Constipation and Laxatives

Constipation continues to be a problem for up to 30 percent of the population.

This is not something new. Even during the time of Hippocrates, people were worried about their bowel movements. It was recognized then that eating unrefined foods gave better bowel movements and better health.

Dictionary defines constipation as difficult, incomplete, or infrequent evacuation of dry hardened feces from the bowels. For some it means straining to have a bowel movement, to others a process of passing hard stools, or infrequent passage of stools, or inability to defecate at will.

A study of healthy people in Great Britain found that 99 percent of the population had between three bowel movements a week and three bowel movements a day.

Constipation is associated with (not necessarily caused by) inactivity, low calorie intake, number of medications being taken, low income, and a low education level. Constipation is also associated with depression as well as physical and sexual abuse, says an article in Gastroenterology.

Constipation can be due to slow transit of low quantity of stool which fails to stimulate the colon to move in orderly fashion. There may also be uncoordinated movement of the colon near the rectum or dysfunctional pelvic floor which causes pseudo-obstruction.

The Gastroenterology article says that about 60 percent of patients with constipation have irritable bowel syndrome with normal colonic transit time (or slightly delayed only). About 30 percent have pelvic floor dysfunction (with or without slow transit), and 10 percent has slow transit only.

Management of constipation starts with history and physical examination, review of patient’s current medications, basic blood work and investigation of the colon to rule out bowel blockage.

If everything is normal then constipation may be easily corrected by increasing dietary fiber (bran, cereal, fresh fruit, and vegetables), intake of liquids and increasing physical activity.

If this fails then use of laxatives (agents which promote evacuation of the bowel) become necessary. Commonly used laxatives are described here briefly.

Bulk forming agents (psyllium, methylcellulose) are considered the safest. They work like a sponge – they soften stool by holding water in the fecal matter.
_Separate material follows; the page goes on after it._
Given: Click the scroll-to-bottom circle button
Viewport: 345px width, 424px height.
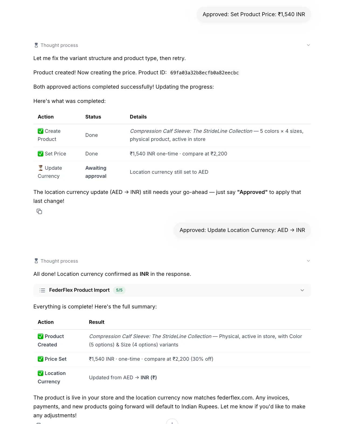Looking at the screenshot, I should click(x=172, y=422).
Stool softeners (docussate sodium) soften faces by lowering the surface tension of fluids in the bowel which seems to allow more water to remain in the stool.
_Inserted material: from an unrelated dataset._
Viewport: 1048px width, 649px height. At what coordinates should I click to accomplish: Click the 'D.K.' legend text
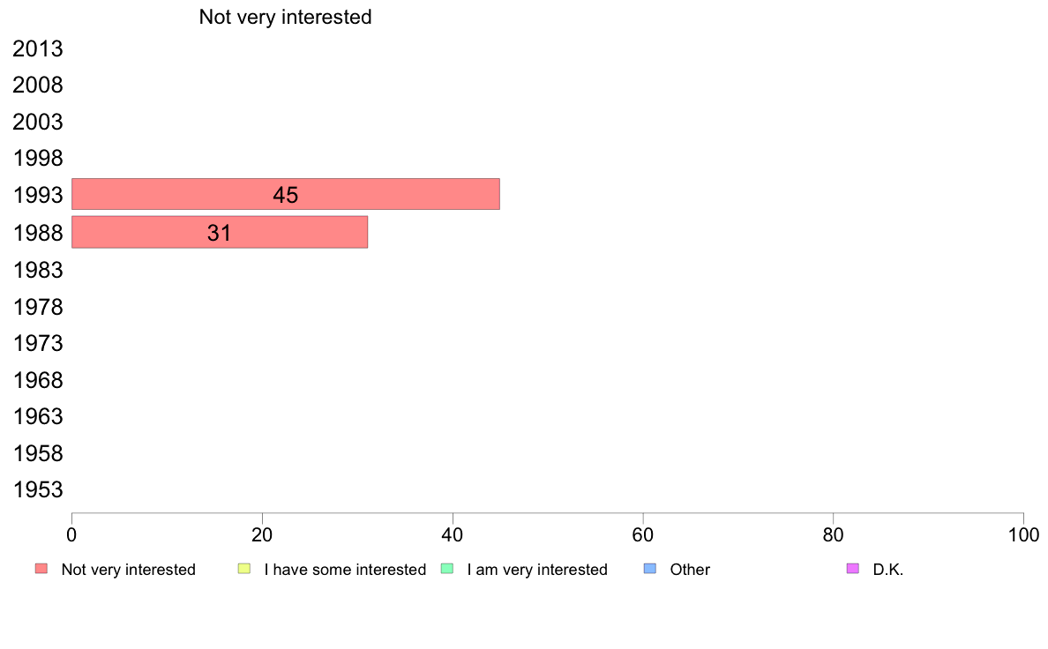[888, 570]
Stimulants (senna, bisacodyl, cascara, castor oil) act by increasing the colonic muscle contractions. Long term use of these agents is discouraged because of the theoretical risk of damaging the nerve centers in the colon.
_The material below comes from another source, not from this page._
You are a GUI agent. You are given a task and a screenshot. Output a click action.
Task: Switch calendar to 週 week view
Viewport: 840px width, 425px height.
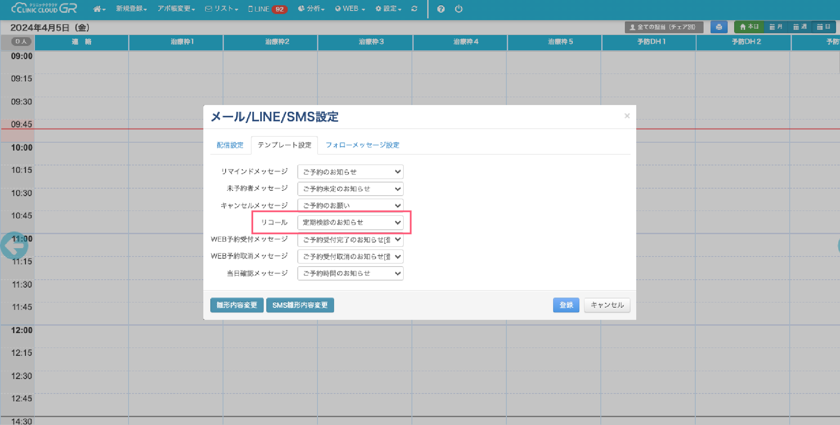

Lubricants like mineral oil (liquid paraffin) is chemically inert and not digested in the gut. It probably acts by lubricating the bowel. It may interfere with absorption of fat soluble vitamins such as A, D and K. Sometimes aspiration of liquid paraffin may cause pneumonia.

Lactulose is a synthetic disaccharide. It is not absorbed in the gut. Its mode of action as a laxative is not clear.

Magnesium and phosphate containing agents are considered saline laxatives. They work by drawing water into the large bowel. They should be used with care in patients with kidney and heart problems.

This is only a short list of common laxatives. There are numerous other off the counter laxatives which are used and abused by the general public. For most patients proper use of laxatives is all that is required. For a small minority, our options should go beyond laxatives and include behavioral treatment as well as new drugs.